• [PROBLEM] Output the data word for word, dropping every image.

(Items from a dataset)
----

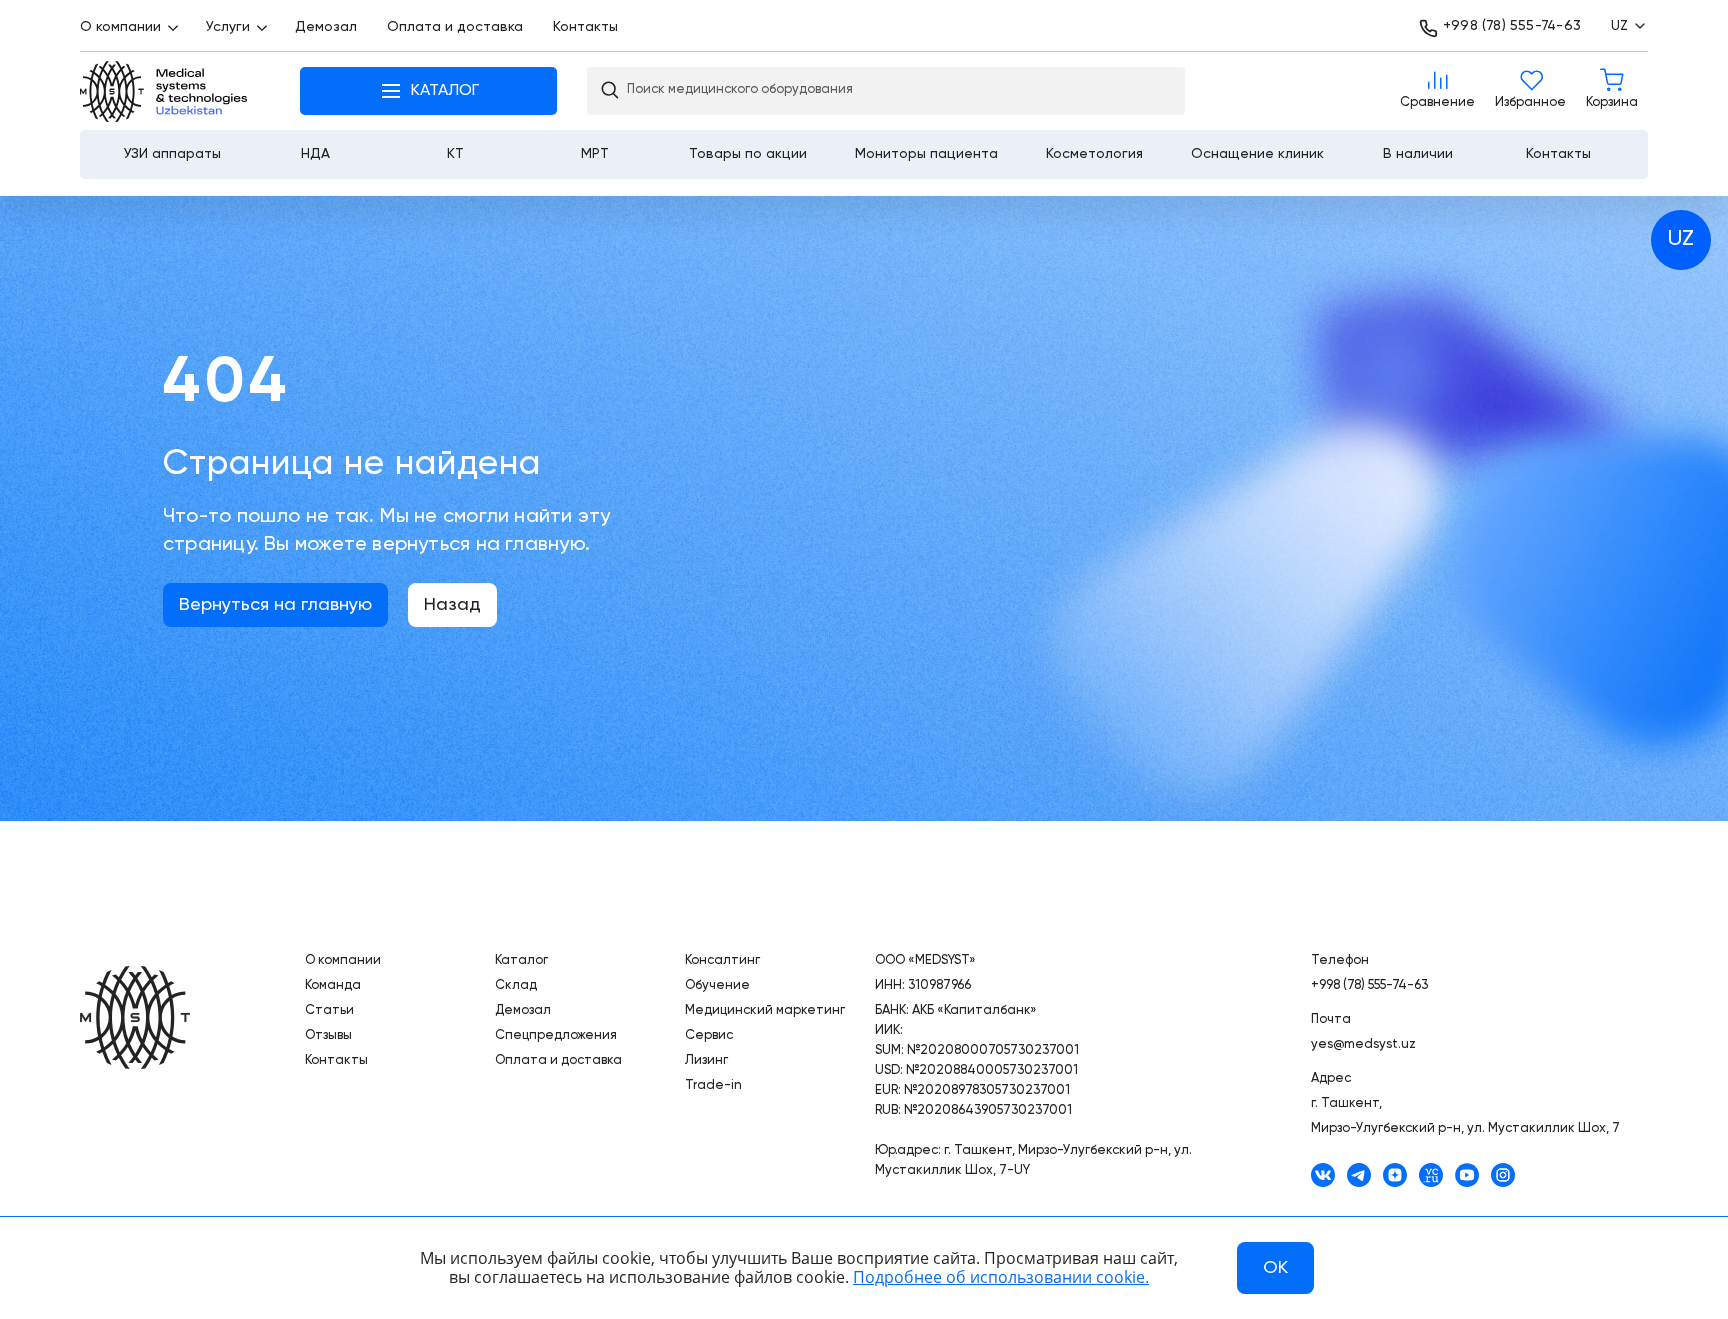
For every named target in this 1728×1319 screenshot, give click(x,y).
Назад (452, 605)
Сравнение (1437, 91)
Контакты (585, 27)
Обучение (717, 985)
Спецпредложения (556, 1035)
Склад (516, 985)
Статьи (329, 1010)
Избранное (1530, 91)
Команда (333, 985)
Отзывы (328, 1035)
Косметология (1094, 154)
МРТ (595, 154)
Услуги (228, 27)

----

• [SOLVED EXERCISE]
For every named target in this 1728×1319 screenshot, give click(x,y).
Назад (452, 605)
Сравнение (1437, 91)
Контакты (585, 27)
Обучение (717, 985)
Спецпредложения (556, 1035)
Склад (516, 985)
Статьи (329, 1010)
Избранное (1530, 91)
Команда (333, 985)
Отзывы (328, 1035)
Косметология (1094, 154)
МРТ (595, 154)
Услуги (228, 27)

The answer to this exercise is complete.